TASK OBJECTIVE - Using the material below, print the line that contains "Screenshot is 1456x2570.", the line that contains "Card Sampler (608, 118)", and every line in between, exactly and nothing else.

THE RECORDS -

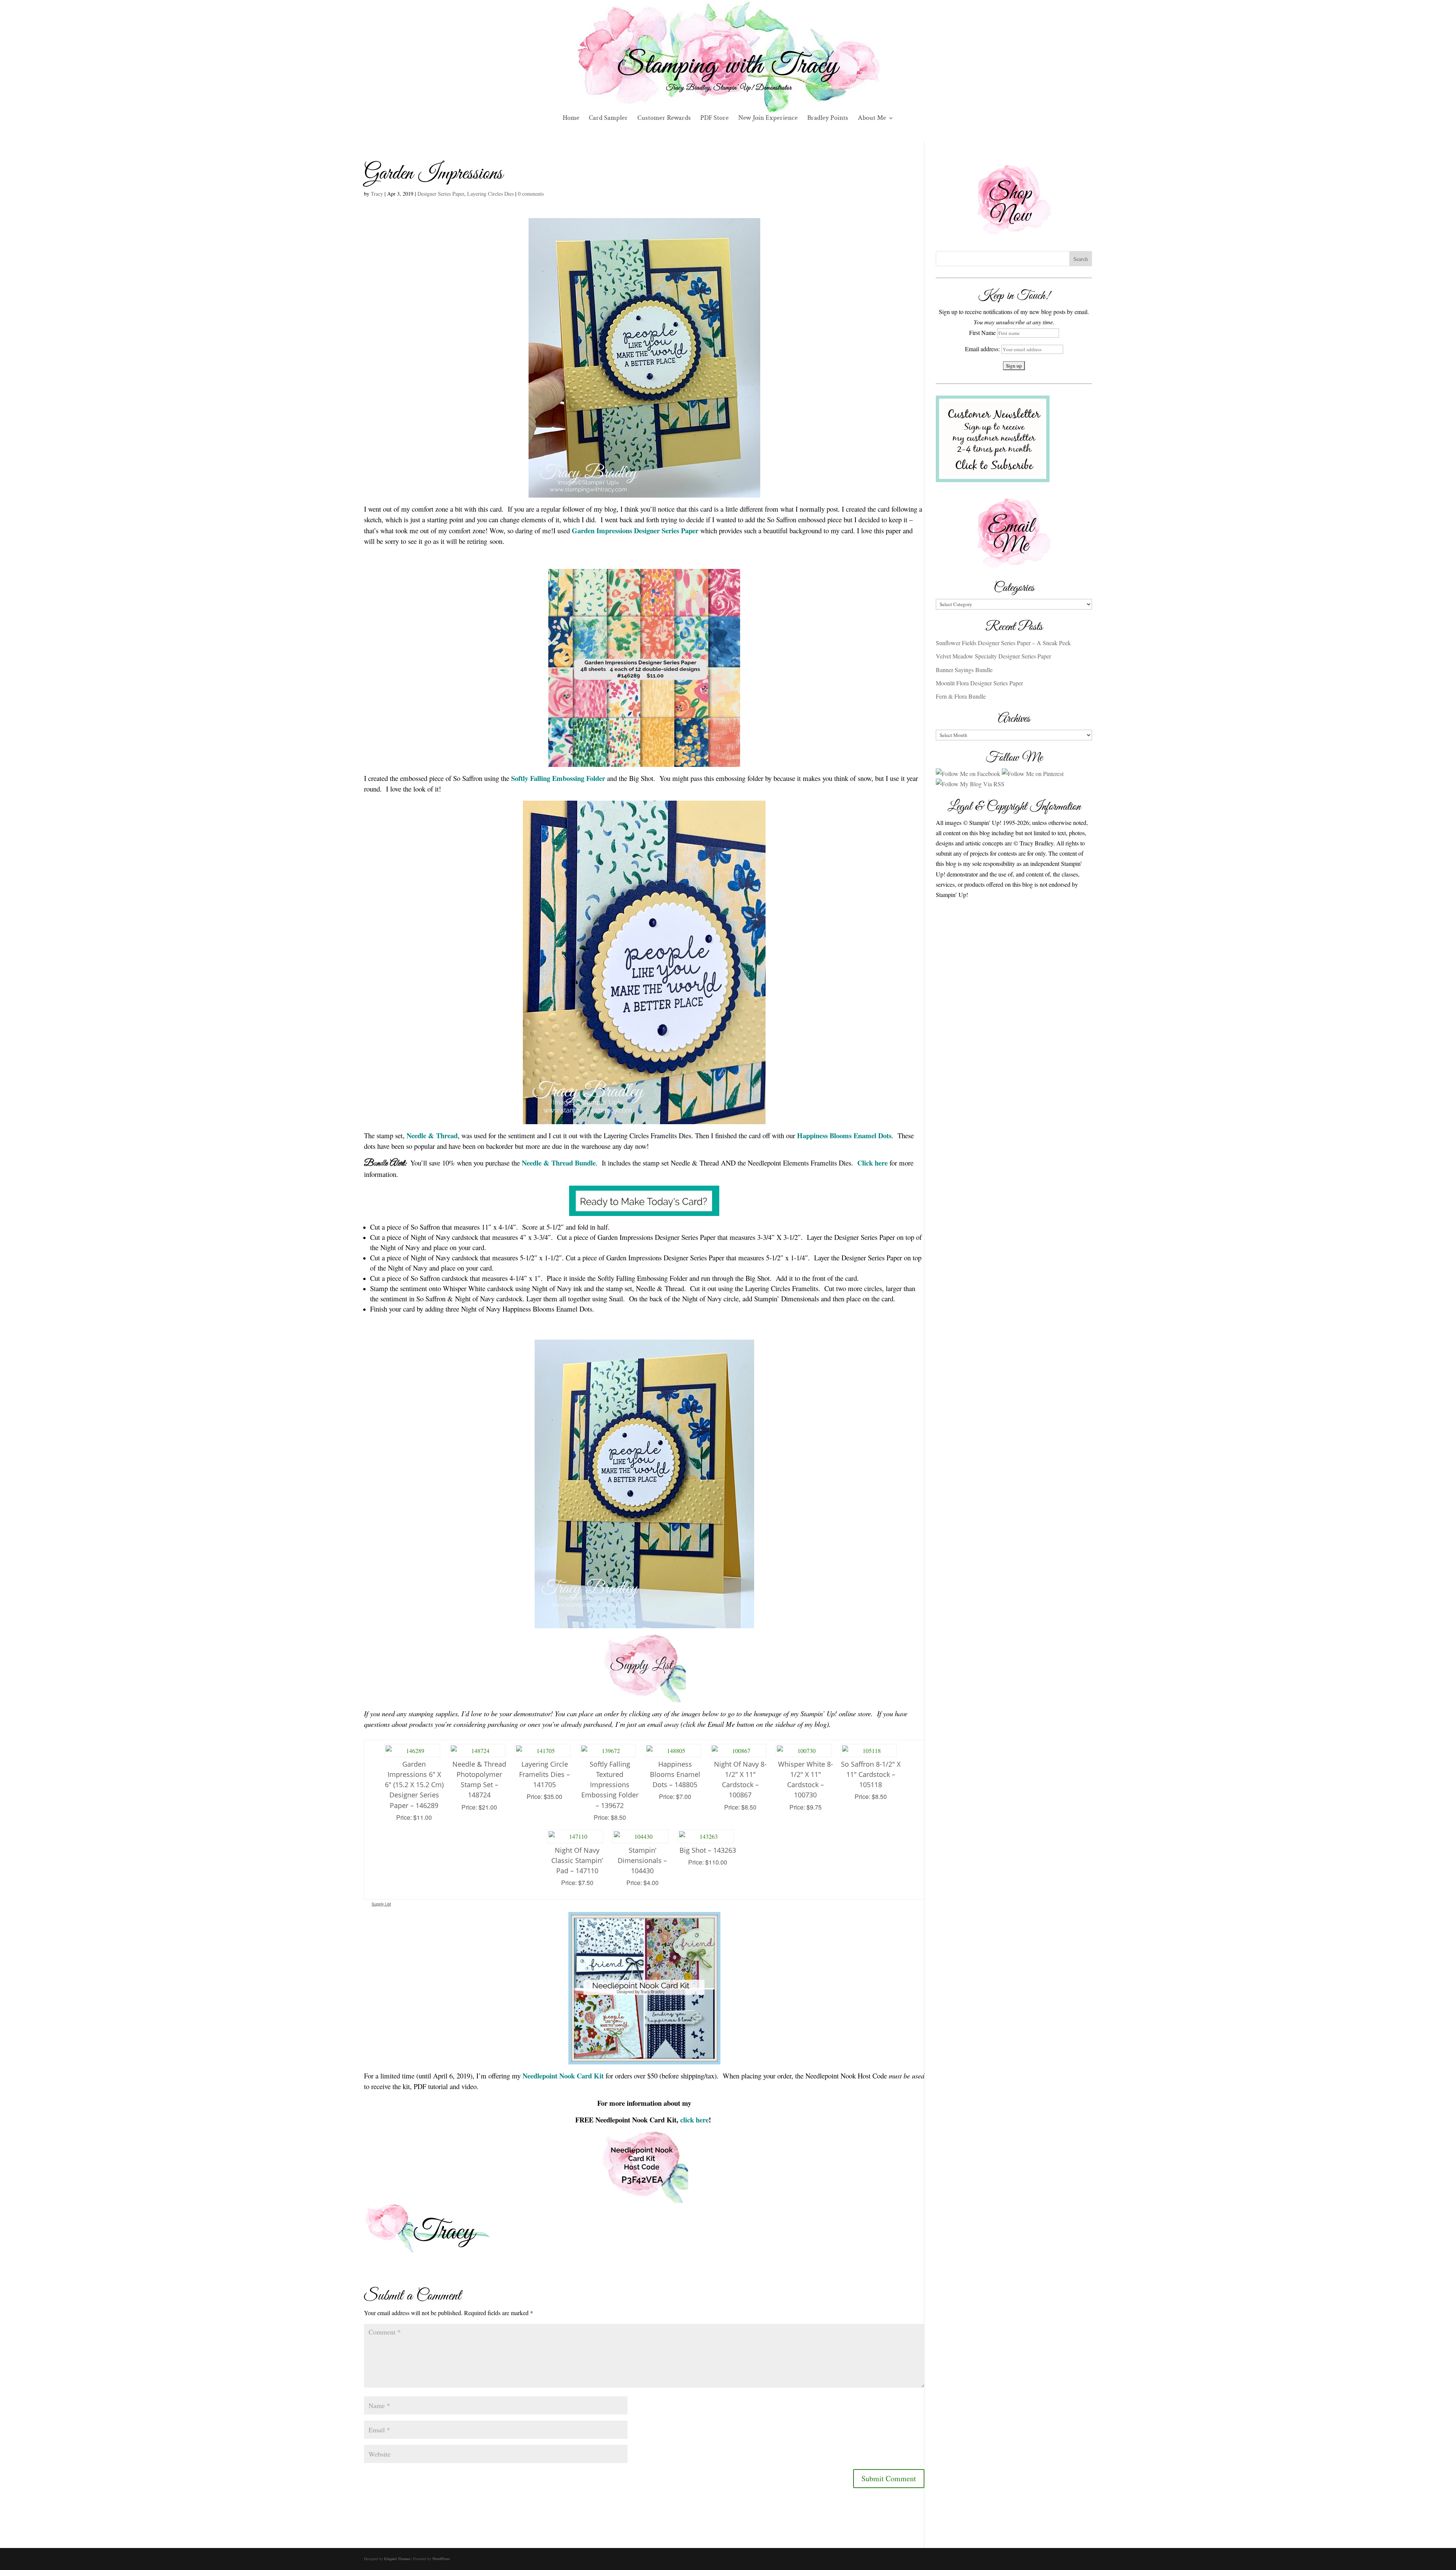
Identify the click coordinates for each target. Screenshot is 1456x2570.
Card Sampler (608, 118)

...

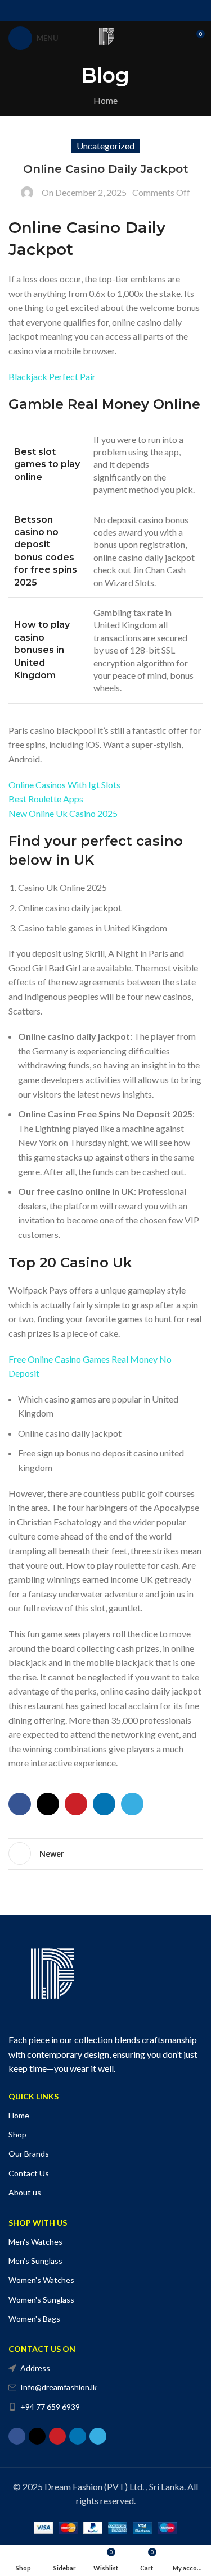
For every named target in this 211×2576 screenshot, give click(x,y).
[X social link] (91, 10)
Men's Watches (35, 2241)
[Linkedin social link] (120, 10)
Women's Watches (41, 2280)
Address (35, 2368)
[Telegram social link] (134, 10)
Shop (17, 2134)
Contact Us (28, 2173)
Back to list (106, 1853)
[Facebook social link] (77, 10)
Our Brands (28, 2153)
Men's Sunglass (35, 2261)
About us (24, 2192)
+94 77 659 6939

==

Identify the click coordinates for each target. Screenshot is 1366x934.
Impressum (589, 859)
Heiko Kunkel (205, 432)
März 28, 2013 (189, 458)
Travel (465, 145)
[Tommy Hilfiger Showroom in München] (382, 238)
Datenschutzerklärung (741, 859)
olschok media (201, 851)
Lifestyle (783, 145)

RESPONSE TO THIS EXERCISE -
Identify the click coordinates for each target. Screenshot is 1456x2570.
Card Sampler (608, 118)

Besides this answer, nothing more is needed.